• **Required action**: Write only the number of lines in the data that include the word "damski".

• **Study material**:
------
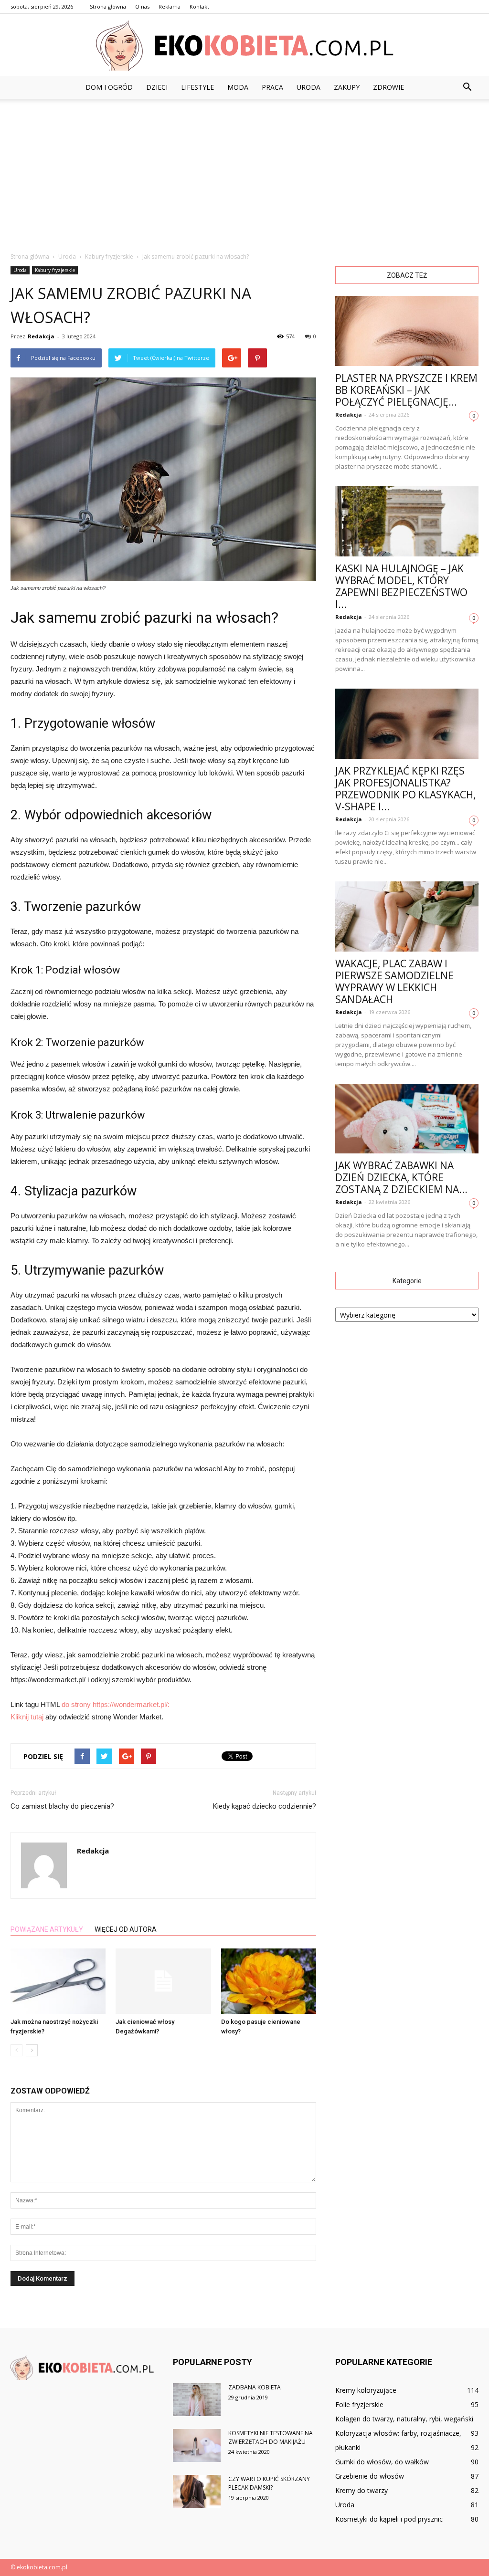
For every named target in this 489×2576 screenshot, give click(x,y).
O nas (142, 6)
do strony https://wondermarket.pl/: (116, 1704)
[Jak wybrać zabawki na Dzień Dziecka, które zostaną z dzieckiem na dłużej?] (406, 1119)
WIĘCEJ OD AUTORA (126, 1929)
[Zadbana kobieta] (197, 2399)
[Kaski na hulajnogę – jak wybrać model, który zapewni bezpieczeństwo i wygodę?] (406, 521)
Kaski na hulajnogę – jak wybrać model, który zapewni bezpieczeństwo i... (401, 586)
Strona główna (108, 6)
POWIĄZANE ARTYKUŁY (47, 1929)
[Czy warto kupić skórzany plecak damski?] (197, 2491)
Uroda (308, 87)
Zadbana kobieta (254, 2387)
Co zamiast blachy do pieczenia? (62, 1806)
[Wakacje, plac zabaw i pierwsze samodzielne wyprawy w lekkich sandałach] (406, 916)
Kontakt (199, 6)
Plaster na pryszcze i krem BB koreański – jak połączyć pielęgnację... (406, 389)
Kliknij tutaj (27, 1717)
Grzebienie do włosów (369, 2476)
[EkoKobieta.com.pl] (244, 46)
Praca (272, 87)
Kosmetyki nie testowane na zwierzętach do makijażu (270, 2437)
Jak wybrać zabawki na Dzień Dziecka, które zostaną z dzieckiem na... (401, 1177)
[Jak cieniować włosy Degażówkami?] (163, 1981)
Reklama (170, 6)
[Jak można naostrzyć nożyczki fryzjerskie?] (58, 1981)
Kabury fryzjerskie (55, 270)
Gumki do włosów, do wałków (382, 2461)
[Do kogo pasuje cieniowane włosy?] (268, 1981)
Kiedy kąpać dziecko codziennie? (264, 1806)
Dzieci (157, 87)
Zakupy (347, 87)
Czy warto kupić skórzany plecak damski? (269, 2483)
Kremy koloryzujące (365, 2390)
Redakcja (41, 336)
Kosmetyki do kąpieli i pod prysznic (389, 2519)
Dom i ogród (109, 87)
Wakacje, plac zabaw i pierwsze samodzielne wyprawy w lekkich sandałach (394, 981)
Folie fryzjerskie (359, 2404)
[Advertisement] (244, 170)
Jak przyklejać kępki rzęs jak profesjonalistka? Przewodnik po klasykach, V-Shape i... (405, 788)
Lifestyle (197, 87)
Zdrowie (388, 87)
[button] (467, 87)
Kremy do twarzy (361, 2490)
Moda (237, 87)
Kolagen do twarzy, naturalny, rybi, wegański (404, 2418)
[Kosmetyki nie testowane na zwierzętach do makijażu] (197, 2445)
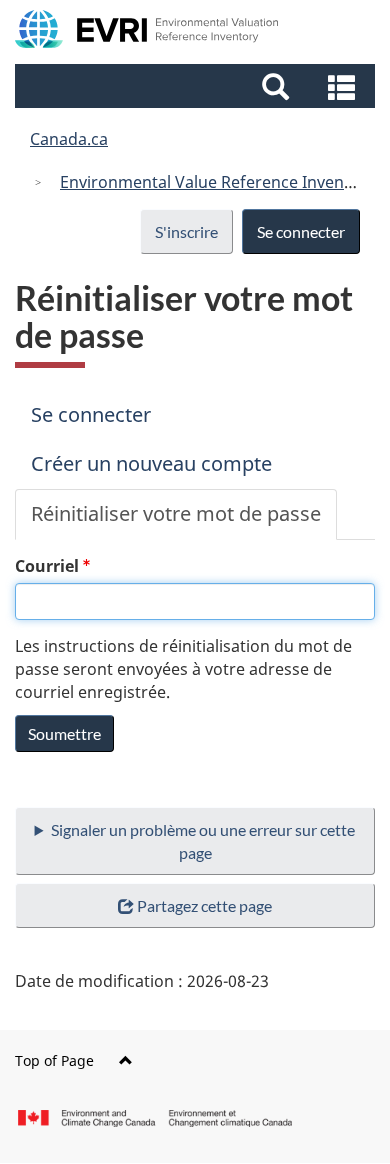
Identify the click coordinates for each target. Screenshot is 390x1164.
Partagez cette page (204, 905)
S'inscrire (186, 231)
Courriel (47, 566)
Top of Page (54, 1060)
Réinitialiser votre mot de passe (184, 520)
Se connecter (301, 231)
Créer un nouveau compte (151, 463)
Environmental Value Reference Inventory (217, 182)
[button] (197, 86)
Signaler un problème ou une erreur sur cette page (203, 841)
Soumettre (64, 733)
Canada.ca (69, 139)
------
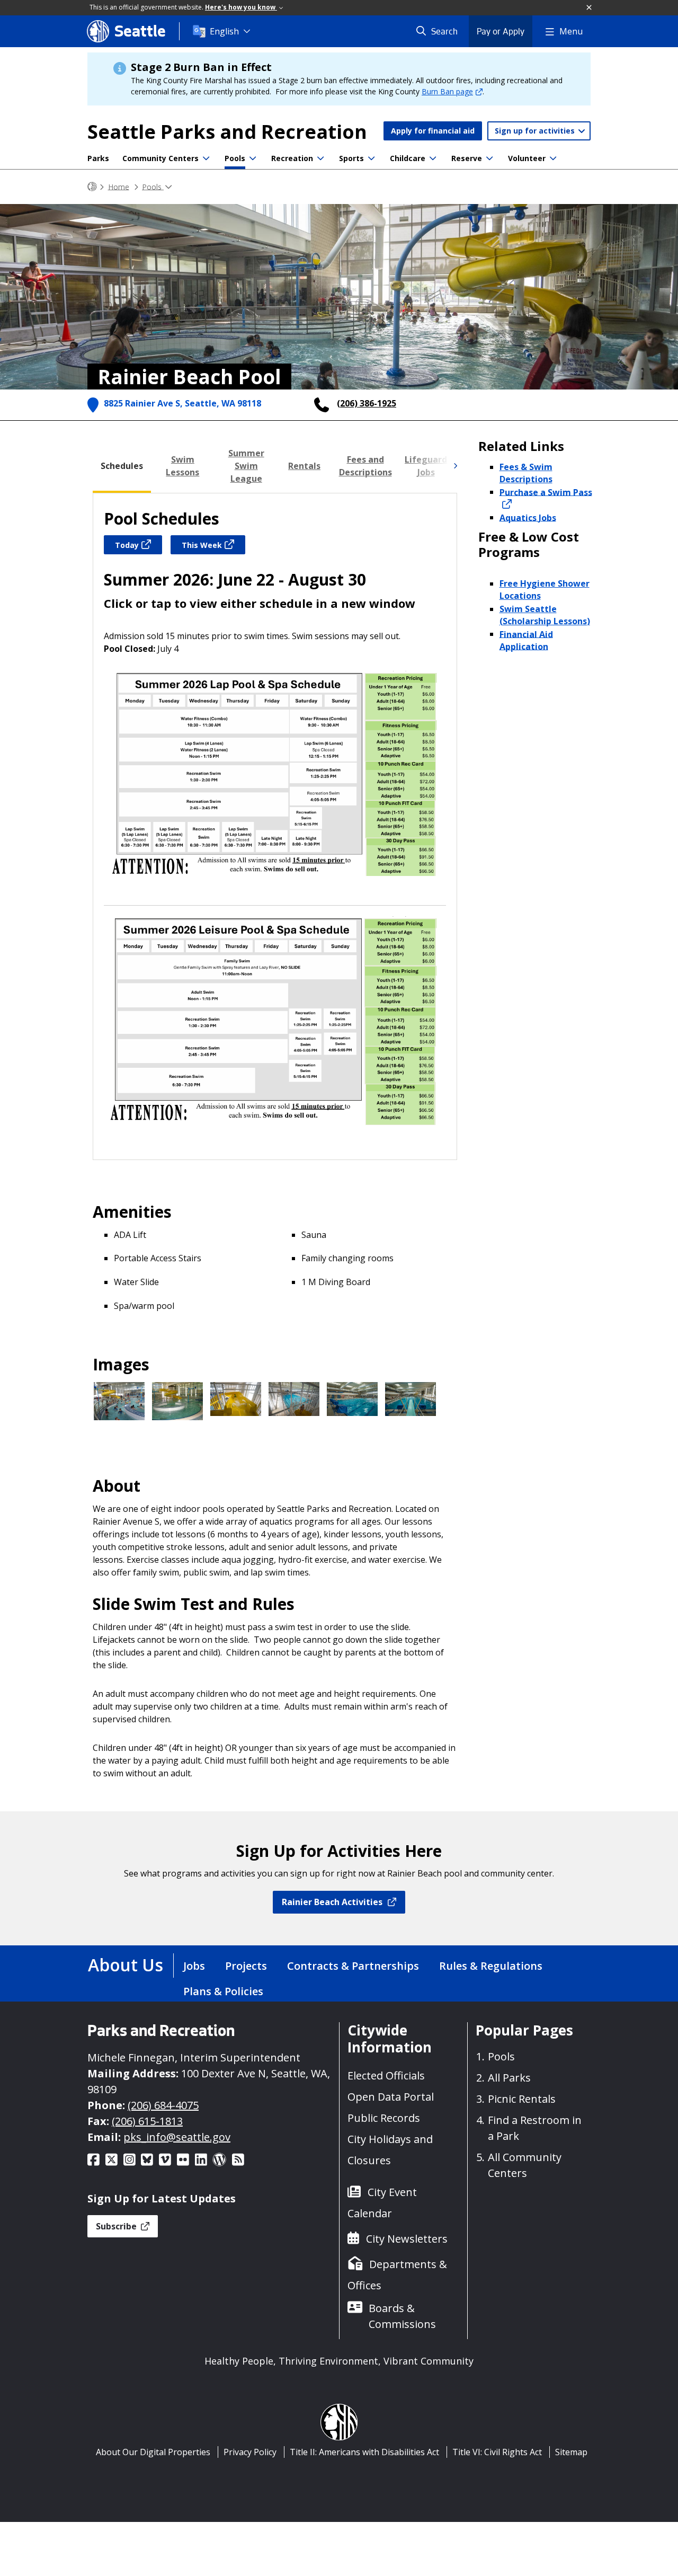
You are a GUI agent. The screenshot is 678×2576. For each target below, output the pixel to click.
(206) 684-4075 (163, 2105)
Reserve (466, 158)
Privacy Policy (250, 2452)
------
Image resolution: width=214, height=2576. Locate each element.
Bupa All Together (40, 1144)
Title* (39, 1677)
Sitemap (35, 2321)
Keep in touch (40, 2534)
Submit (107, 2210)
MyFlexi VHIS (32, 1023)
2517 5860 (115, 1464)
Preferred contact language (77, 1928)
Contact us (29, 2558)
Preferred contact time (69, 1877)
------
• **Written response**: 2